The NFL’s report, commissioned last year and overseen by former US attorney and SEC chair Mary Jo White, reveals a damning portrait of conduct within the organisation.
“The conduct substantiated in Ms White’s findings has no place in the NFL,” said league commissioner Roger Goodell. “We strive for workplaces that are safe, respectful and professional.”
The report found that Snyder inappropriately touched Tiffani Johnston, a former cheerleader and marketing employee, at a work dinner and subsequently pushed her towards his limousine in an unsuccessful attempt to leave the event with her.
The report also found that the Commanders’ front office withheld at least $11mn in revenues from the rest of the league. Under NFL bylaws, those revenues are required to be shared with other owners. According to the investigators, in 2010, “a former employee, after agreeing to allocate NFL shareable revenue instead to a college-football game, jokingly emailed the CFO: ‘[i]f the NFL had a jail . . . we would be in it’.”
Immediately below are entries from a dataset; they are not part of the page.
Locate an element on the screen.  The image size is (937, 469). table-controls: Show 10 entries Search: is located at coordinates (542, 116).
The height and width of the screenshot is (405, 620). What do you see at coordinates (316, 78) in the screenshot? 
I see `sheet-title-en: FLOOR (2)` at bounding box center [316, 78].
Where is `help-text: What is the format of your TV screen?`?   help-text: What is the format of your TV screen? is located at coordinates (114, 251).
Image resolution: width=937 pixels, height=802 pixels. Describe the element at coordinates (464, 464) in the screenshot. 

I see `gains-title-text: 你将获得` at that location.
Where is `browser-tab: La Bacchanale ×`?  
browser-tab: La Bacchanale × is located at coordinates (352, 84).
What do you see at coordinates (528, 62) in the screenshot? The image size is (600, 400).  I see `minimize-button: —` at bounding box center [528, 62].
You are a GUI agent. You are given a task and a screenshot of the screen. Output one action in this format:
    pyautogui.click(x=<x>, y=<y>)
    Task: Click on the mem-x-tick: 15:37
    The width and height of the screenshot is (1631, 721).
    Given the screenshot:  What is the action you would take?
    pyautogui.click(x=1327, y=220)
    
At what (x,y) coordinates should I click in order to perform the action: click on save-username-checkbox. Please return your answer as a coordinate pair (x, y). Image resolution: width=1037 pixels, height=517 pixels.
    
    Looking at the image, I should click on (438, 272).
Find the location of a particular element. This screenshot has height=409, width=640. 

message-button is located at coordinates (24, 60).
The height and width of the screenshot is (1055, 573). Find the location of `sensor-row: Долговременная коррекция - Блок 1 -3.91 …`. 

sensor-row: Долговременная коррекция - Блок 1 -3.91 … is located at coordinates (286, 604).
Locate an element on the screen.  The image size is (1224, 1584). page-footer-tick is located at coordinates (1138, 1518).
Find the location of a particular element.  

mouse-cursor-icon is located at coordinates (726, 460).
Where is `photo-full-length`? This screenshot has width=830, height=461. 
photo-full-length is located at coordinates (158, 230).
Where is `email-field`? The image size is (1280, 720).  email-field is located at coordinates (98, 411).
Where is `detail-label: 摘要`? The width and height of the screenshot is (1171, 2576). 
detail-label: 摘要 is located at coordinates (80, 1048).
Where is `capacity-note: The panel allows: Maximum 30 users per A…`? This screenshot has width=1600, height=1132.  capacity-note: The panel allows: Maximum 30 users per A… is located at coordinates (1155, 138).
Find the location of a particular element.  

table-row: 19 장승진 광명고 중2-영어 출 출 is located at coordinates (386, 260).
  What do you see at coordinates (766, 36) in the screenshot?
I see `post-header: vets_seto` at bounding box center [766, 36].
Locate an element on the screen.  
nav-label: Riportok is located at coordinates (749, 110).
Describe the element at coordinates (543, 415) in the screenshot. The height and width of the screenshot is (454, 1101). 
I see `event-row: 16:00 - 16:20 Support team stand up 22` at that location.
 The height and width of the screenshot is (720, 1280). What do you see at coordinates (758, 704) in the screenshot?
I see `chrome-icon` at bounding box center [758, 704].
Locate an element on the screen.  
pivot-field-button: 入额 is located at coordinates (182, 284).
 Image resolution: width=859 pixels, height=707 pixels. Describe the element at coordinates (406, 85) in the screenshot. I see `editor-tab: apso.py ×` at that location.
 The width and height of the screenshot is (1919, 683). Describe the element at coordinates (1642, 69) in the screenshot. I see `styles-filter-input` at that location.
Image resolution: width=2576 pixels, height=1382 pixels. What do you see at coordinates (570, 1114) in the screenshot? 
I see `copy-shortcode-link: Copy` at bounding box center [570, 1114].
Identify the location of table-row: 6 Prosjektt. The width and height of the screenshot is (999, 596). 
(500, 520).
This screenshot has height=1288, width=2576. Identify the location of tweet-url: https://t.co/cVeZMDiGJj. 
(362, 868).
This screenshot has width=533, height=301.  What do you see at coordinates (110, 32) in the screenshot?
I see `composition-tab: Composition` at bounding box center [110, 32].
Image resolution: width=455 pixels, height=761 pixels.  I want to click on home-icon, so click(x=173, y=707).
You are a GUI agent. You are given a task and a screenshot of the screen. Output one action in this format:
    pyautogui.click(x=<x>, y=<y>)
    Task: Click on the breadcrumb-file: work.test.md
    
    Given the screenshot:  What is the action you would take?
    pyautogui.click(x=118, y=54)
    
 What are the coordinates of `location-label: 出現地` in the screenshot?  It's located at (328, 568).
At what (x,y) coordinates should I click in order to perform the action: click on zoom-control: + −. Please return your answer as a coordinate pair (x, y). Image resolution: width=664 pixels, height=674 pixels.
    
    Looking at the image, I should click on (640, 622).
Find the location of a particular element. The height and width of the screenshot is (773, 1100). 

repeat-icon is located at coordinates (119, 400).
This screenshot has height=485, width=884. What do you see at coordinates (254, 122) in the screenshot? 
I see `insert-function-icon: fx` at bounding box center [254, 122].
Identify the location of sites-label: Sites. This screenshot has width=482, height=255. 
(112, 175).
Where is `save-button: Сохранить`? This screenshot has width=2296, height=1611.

The report said the investigators corroborated the financial schemes through emails, texts, calendars and other materials provided by the Commanders. The team had denied the accusations after they came to light during an investigation by the House of Representatives into other workplace misconduct.
The report said that the investigation was hindered by the limited personal co-operation of Snyder, who did not agree to be interviewed until June 29, and the refusal by the Commanders to co-operate “for many months”.
As a result, “on the evidence available, the investigation neither found, nor ruled out, that Mr Snyder directed or personally participated in the improper shielding of revenues from sharing to the extent required by NFL policies”, the report said.
In a statement after the sale of the team was approved, new Commanders owner Harris said: “Our promise is simple: We will do the work, create the culture, and make the investment needed to deliver for this team and for Washington.”
A spokesperson for Snyder did not immediately respond to a request for comment.